A one-month interval between consecutive data summaries has been investigated in validation studies for signal detection methods. More frequent monitoring has also been used, for instance for medicinal products under additional monitoring or during intensive vaccination programmes. The appropriate frequency of monitoring may vary with the accumulation of knowledge of the risk profile of a specific active substance/medicinal product (see GVP Module IX).

  • Spontaneous ICSR databases

The performance has also been shown to depend on the nature of the spontaneous ICSR database and this appears to be related to the range of medicinal products included in the database (4) .

An important inference from these considerations is that organisations doing signal detection should assess the performance of a signal detection system directly on the database to which it will be applied. This will allow the ability to detect new adverse reactions and the work load involved to be predicted and controlled by appropriate changes to the SDA. As databases evolve in terms of numbers of ICSRs included and their mix of medicinal products, periodic reassessment of performance should be undertaken.

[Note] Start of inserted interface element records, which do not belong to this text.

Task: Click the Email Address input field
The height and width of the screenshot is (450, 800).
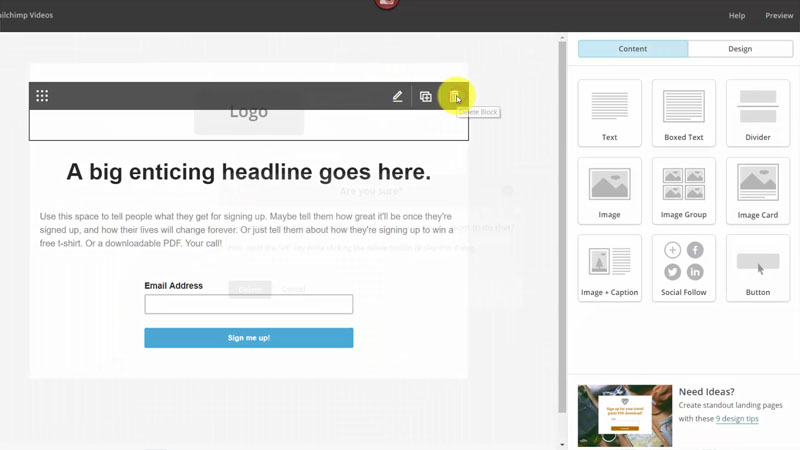Action: [x=248, y=304]
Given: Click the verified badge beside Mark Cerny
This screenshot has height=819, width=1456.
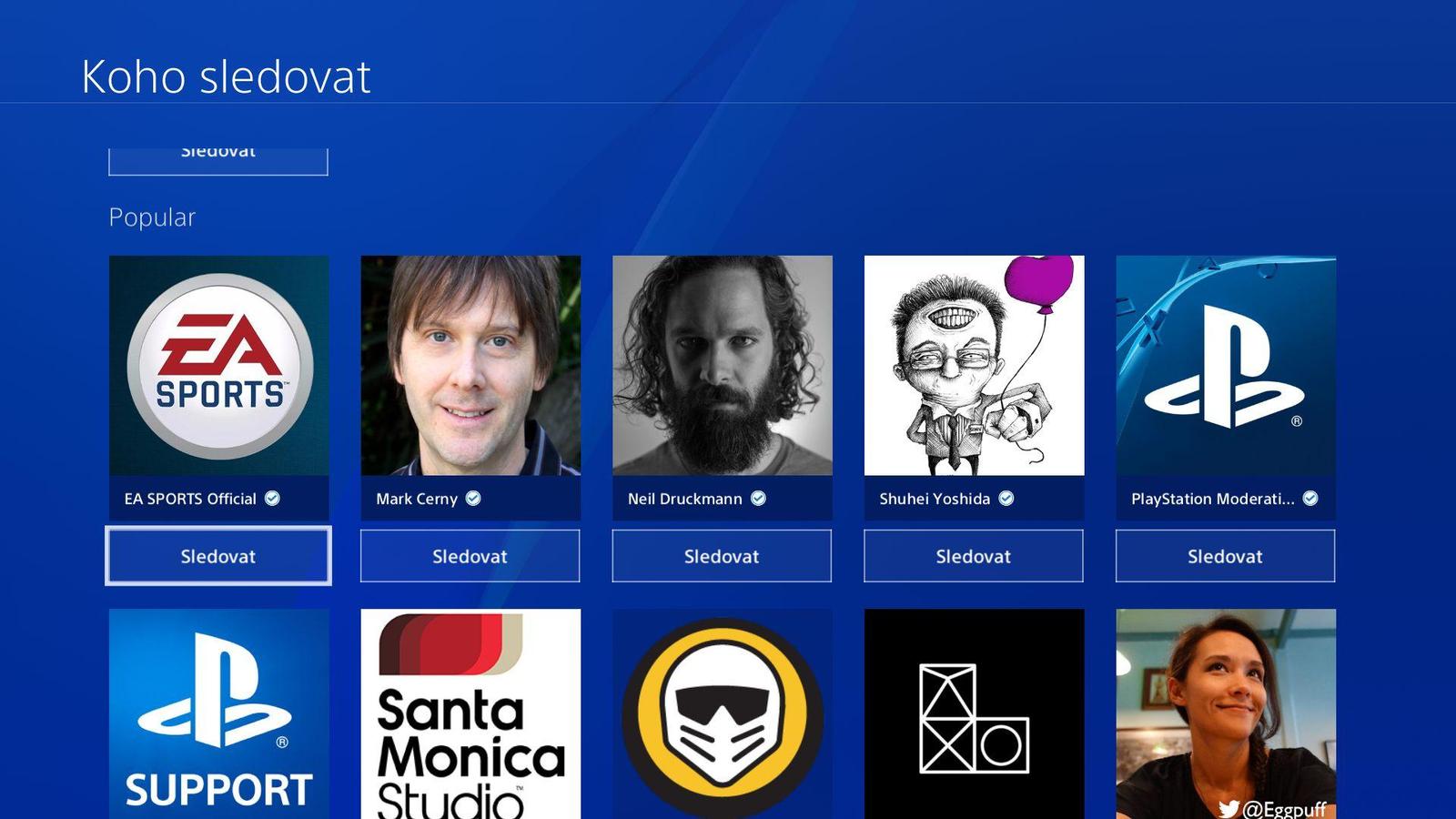Looking at the screenshot, I should click(473, 498).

  • Subgroup analysis and stratification

Spontaneous ICSR databases cover a range of medicinal products with different indications and that are used across a broad range of patient populations. Also, ICSR reporting patterns vary over time and between different geographical regions. Many quantitative signal detection algorithms disregard this diversity which may result in an SDR either being masked or in an association being incorrectly flagged as a signal.

Stratification and subgroup analysis are generally used in epidemiology to reduce bias due to confounding and may also have advantages in statistical signal detection. By subgroup signal detection here is meant analyses carried out to detect ADRs within specific ICSR subgroups e.g. by indication, age group, region or time period. Stratification involves combining results from within different subgroups to obtain an adjusted result for the whole dataset.

The comparison of stratified versus subgroup analysis has shown that the subgroup analysis consistently performed better. Moreover, subgroup analysis has also shown to provide clear benefits in both sensitivity and precision over crude analyses for large international databases (8) . However, such benefits may not be obtained in small databases.

Subgrouping variables that showed the most promising results included age and reporting region/country, but it is likely that choice of variables for subgroup analyses varies according to the database.